━━ AVAILABLE DATA
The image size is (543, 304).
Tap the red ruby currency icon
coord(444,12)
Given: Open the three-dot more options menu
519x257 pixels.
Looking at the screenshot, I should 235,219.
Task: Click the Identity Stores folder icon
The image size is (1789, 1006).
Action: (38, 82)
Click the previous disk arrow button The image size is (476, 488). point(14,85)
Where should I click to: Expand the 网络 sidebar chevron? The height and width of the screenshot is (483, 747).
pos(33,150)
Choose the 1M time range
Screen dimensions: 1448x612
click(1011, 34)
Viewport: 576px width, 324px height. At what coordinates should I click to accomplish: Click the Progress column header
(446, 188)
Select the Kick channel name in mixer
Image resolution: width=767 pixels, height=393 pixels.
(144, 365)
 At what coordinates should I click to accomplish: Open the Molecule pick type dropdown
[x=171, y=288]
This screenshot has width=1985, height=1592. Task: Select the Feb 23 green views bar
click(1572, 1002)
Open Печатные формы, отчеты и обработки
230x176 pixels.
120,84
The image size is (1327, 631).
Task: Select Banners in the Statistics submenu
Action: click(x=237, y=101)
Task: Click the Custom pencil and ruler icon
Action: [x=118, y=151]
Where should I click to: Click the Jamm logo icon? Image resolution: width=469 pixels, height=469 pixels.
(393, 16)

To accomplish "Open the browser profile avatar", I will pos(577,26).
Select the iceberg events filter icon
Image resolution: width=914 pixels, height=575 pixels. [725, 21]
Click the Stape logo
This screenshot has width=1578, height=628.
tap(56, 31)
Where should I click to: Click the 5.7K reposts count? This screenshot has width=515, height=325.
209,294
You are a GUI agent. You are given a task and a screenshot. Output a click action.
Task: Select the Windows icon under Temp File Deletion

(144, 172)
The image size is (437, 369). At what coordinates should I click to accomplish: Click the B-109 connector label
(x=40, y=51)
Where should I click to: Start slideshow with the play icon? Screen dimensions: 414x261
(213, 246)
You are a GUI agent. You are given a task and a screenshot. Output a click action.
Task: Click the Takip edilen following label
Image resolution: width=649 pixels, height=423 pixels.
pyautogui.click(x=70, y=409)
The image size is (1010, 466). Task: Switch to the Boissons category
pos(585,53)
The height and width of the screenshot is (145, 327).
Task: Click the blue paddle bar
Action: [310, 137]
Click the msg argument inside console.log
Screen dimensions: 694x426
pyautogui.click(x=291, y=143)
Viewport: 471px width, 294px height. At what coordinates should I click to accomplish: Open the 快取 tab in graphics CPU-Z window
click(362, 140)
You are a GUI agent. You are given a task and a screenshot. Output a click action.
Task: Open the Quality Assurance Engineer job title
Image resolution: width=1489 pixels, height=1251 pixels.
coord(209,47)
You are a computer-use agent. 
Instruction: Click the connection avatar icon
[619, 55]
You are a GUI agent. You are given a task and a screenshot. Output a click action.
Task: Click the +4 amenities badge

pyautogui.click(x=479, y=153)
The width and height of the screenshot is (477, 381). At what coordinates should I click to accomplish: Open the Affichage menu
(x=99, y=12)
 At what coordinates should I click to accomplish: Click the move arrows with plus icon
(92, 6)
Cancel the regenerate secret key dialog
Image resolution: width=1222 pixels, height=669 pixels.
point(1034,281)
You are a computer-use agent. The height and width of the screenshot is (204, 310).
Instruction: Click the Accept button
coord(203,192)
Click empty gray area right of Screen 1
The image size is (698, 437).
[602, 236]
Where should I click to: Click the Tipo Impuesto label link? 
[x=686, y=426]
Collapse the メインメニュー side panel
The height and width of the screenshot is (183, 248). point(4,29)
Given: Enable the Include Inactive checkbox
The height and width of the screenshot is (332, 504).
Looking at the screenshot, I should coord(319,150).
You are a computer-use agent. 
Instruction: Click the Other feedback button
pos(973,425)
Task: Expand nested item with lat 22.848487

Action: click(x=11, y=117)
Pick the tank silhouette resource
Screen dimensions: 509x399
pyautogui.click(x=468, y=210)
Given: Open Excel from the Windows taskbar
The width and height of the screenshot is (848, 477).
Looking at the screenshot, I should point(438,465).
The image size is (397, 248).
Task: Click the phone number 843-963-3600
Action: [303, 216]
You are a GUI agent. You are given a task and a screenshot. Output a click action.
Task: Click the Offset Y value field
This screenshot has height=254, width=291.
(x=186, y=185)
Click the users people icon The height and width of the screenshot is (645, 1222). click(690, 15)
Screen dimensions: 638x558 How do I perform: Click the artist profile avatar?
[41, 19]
━━━━
WORK ORDER: Include in the answer nothing but an exact repetition of the lines from the one with "Screen dimensions: 638x558" through the end of the material.

COMPLETED EXERCISE:
Screen dimensions: 638x558 How do I perform: Click the artist profile avatar?
[41, 19]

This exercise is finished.